27:30 Flexibility and risks in startups

Nemanja: Startups also pivot frequently. A small, young startup might shift directions completely based on client demands. One client might leave, and another might request something entirely different. This kind of abrupt change keeps things exciting but also challenging. (27:30)

Nemanja: For me, startups feel like a pack of hunters navigating the wild, chasing something big and uncertain. There’s a strong sense of camaraderie and ownership. (28:08)

Nemanja: In the last two months at Tempo, I’ve done work that would require two or three separate teams in a large corporation. Beyond my core tasks—industrializing Python code—I provisioned infrastructure, created pipelines, and managed repositories on my own. (28:08)

Nemanja: In many big companies, you can’t even create a repository without submitting a ticket. It feels bureaucratic, like waiting in line at city hall. You know how to do the task, but the system won’t let you. (29:03)

29:37 Bureaucracy and processes in corporations

Nemanja: Big corporations often label their processes as "agile," but it’s often just waterfall broken into smaller increments. For example, if you miss a quarterly planning session, you’re told to wait three months for the next one. (29:37)

Alexey: I have PTSD; you have flashbacks. Flashbacks now? Oh, sorry, it’s not for this quarter. (30:13)

Nemanja: Yeah, yeah, yeah. No, but—how should I say—I said in advance I’m going to bash corporations a bit, but I had a lot of good times there.
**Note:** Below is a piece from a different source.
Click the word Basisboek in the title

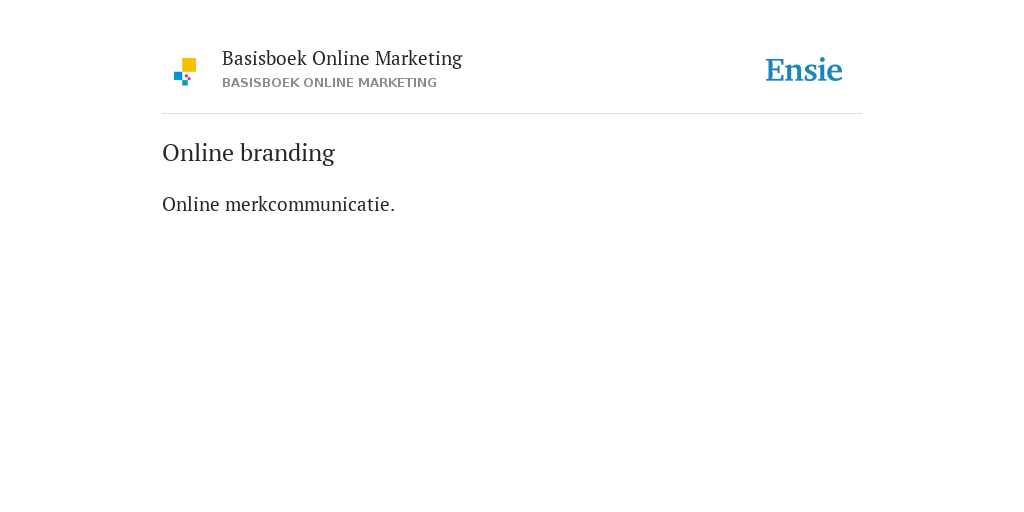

I had a lot of very good teams, very good friends, which I really love. (30:21)

Nemanja: And, yeah, these corporations, as I said, they give you some stability. They give you some... I would say you know what to expect there. And you learn some things, also. (30:35)

Nemanja: For example, this whole networking thing in a big company—it’s even more important than your hands-on knowledge. It’s about building a network within the company and having, what I would call, “my guy” in DevOps or “my guy” in networking. (30:47)

Nemanja: You have people with whom you have good connections. It shouldn’t be like that because everything should work through requests and processes, but in the end, you know that out of ten people, there’s this one person you know, and they’ll get things done faster for you. (30:55)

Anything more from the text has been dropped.